— Given records —
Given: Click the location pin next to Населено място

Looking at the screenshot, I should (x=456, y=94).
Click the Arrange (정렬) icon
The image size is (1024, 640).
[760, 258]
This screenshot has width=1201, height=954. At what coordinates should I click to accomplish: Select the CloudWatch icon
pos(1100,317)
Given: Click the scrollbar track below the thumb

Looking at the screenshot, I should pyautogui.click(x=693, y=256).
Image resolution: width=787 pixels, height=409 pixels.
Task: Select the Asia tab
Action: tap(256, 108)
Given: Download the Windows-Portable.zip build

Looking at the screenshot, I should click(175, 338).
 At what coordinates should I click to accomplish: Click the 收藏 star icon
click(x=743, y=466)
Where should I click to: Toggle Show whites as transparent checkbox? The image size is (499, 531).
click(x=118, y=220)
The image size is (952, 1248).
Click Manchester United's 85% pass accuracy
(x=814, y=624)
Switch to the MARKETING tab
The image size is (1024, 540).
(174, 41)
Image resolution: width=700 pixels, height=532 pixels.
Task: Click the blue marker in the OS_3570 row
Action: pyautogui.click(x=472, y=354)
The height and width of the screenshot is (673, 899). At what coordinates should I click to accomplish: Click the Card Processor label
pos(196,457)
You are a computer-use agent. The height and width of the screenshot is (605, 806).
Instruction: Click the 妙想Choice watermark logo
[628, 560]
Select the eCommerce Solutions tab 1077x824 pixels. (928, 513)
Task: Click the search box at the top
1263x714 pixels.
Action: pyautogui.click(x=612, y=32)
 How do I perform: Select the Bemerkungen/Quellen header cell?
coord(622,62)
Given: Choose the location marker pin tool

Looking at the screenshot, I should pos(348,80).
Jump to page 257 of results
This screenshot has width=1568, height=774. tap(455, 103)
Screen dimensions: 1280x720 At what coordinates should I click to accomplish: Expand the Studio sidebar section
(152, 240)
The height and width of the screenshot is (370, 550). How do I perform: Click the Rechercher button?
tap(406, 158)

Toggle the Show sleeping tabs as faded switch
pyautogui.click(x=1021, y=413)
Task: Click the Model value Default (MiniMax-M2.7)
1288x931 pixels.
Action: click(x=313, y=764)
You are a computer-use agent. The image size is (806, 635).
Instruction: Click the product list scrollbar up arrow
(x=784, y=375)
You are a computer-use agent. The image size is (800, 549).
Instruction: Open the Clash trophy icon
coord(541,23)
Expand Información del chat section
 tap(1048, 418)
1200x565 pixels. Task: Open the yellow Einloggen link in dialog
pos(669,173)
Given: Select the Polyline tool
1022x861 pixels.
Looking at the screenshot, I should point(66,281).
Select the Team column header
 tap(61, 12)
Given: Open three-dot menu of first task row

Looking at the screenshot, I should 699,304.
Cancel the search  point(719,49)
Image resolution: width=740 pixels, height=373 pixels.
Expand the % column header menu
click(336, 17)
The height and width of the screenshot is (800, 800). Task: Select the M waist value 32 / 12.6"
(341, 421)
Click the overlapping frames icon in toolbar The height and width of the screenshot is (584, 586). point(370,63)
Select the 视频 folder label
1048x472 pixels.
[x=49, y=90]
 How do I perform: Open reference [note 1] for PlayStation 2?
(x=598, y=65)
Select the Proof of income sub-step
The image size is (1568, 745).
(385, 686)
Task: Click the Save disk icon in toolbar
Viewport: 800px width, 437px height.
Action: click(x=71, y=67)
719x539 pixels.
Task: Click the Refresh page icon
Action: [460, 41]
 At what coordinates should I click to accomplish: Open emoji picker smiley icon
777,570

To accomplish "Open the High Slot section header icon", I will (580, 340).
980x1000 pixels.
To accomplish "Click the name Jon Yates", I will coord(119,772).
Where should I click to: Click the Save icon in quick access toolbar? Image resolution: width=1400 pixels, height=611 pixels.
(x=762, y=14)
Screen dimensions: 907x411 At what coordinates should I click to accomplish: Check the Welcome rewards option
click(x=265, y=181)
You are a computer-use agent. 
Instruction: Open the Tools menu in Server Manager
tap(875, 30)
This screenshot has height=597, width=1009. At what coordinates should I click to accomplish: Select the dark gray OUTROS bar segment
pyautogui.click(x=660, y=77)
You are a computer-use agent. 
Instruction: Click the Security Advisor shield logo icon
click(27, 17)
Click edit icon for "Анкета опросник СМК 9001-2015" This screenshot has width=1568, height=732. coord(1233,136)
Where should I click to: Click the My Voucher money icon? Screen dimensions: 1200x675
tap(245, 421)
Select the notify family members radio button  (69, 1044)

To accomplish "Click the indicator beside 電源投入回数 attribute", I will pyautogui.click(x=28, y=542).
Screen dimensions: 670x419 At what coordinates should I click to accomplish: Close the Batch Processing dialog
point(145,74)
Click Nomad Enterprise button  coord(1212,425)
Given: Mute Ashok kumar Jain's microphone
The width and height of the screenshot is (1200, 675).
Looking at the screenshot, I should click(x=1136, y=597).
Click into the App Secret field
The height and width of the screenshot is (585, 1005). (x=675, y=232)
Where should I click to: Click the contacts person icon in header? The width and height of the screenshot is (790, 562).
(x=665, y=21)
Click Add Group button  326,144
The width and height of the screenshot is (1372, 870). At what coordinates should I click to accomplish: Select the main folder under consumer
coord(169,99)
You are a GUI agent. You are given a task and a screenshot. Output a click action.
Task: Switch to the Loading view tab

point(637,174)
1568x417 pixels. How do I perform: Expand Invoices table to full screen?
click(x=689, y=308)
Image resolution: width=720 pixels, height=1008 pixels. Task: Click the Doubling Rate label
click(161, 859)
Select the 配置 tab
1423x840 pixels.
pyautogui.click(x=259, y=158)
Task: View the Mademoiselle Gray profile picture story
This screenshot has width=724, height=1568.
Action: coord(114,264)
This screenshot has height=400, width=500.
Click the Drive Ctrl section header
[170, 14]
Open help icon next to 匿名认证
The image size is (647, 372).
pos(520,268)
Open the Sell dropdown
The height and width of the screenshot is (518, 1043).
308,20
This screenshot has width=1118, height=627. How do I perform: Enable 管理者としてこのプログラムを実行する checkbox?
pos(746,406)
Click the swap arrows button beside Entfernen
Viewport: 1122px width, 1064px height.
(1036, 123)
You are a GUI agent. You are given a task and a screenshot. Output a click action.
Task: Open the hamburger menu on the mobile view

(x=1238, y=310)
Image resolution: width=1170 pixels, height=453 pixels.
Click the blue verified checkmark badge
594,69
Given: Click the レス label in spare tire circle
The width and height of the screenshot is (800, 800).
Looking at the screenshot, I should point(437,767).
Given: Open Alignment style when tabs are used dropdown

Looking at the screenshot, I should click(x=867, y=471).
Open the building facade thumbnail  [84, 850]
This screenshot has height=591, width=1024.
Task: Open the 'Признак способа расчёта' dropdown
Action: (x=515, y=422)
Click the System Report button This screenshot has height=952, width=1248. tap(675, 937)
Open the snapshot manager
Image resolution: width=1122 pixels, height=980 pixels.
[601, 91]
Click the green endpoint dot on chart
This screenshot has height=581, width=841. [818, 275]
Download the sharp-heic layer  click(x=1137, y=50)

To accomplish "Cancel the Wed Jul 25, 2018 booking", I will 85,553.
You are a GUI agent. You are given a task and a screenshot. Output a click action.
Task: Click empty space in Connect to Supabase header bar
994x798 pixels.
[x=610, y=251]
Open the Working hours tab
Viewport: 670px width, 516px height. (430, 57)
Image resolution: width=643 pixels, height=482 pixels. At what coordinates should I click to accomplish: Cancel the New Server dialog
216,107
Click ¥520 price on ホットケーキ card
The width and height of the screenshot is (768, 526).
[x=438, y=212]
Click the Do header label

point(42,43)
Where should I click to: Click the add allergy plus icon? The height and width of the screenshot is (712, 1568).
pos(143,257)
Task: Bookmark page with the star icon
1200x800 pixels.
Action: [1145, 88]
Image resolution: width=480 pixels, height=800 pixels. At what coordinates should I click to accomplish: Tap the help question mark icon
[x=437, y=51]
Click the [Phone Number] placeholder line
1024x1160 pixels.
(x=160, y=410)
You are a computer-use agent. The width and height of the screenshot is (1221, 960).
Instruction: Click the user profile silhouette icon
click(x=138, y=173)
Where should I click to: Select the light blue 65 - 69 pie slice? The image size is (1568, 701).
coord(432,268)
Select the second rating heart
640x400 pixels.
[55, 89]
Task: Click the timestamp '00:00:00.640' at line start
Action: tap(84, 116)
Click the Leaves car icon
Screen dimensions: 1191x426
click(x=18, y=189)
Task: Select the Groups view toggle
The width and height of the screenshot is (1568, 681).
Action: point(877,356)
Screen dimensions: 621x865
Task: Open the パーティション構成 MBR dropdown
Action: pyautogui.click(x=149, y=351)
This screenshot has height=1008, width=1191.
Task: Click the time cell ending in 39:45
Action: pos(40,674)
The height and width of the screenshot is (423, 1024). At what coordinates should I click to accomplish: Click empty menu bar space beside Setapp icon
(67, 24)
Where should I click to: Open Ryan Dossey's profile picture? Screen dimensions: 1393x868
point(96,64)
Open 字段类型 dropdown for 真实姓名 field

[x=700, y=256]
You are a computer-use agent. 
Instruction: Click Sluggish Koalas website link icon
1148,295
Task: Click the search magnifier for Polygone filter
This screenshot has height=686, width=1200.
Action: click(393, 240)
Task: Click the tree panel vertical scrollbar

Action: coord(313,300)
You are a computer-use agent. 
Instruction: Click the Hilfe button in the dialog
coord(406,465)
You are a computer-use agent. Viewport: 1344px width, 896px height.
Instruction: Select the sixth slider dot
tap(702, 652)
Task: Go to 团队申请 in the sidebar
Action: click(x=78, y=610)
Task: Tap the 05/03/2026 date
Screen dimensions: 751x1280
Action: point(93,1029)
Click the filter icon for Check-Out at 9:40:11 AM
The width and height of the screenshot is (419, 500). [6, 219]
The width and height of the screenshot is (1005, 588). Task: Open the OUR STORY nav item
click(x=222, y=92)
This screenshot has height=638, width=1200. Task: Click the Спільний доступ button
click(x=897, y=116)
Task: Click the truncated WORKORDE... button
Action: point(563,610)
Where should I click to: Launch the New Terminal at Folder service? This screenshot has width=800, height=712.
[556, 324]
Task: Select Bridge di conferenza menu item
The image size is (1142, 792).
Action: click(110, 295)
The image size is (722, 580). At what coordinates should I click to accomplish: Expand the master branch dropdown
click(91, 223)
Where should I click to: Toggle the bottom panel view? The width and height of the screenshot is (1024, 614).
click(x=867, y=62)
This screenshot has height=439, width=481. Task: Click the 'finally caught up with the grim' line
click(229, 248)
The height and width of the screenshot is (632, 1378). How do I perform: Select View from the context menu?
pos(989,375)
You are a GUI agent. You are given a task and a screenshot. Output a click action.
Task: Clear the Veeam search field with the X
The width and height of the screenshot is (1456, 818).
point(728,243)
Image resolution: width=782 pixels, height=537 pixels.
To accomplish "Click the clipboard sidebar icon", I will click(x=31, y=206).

— Exercise brief —
Look above for the line containing "The width and height of the screenshot is (1005, 588).". Return it and each line after it exactly, through the last line, and nothing more.

— Completed exercise —
The width and height of the screenshot is (1005, 588). Task: Open the OUR STORY nav item
click(x=222, y=92)
This screenshot has height=638, width=1200. Task: Click the Спільний доступ button
click(x=897, y=116)
Task: Click the truncated WORKORDE... button
Action: point(563,610)
Where should I click to: Launch the New Terminal at Folder service? This screenshot has width=800, height=712.
[556, 324]
Task: Select Bridge di conferenza menu item
The image size is (1142, 792).
Action: click(110, 295)
The image size is (722, 580). At what coordinates should I click to accomplish: Expand the master branch dropdown
click(91, 223)
Where should I click to: Toggle the bottom panel view? The width and height of the screenshot is (1024, 614).
click(x=867, y=62)
This screenshot has height=439, width=481. Task: Click the 'finally caught up with the grim' line
click(229, 248)
The height and width of the screenshot is (632, 1378). How do I perform: Select View from the context menu?
pos(989,375)
You are a GUI agent. You are given a task and a screenshot. Output a click action.
Task: Clear the Veeam search field with the X
The width and height of the screenshot is (1456, 818).
point(728,243)
Image resolution: width=782 pixels, height=537 pixels.
To accomplish "Click the clipboard sidebar icon", I will click(x=31, y=206).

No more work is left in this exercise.